- Problem statement -
Look for "Anime" in each line of the records, and copy the lines that have it.

-- Material provided follows --

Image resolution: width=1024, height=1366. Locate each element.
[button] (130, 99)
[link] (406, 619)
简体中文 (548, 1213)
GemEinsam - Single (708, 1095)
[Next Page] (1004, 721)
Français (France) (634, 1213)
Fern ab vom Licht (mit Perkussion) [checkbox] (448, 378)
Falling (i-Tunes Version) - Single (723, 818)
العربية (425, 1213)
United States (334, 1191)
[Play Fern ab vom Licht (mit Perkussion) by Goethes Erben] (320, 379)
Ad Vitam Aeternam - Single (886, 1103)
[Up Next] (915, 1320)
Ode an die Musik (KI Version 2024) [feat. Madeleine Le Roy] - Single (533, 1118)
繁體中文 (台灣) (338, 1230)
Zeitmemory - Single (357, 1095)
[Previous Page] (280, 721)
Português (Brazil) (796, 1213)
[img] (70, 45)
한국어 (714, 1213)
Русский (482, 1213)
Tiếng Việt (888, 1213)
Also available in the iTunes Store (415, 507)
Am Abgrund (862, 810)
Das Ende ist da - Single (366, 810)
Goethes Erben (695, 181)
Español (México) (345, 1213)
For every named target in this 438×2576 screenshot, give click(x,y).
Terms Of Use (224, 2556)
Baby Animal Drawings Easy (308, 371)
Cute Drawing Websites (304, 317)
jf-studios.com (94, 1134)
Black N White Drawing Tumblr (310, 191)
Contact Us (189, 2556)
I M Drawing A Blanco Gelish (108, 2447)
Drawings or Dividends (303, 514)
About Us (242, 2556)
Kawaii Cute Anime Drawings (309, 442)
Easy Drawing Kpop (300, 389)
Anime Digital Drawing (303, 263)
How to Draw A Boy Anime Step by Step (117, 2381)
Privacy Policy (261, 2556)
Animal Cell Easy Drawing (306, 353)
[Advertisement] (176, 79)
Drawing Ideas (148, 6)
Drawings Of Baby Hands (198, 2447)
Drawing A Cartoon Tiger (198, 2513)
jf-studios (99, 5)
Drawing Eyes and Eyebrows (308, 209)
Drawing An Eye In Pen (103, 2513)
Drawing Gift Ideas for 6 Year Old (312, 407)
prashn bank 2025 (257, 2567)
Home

-- Material provided concluded --

- Result for this exercise -
Kawaii Cute Anime Drawings (309, 442)
Anime Digital Drawing (303, 263)
How to Draw A Boy Anime Step by Step (117, 2381)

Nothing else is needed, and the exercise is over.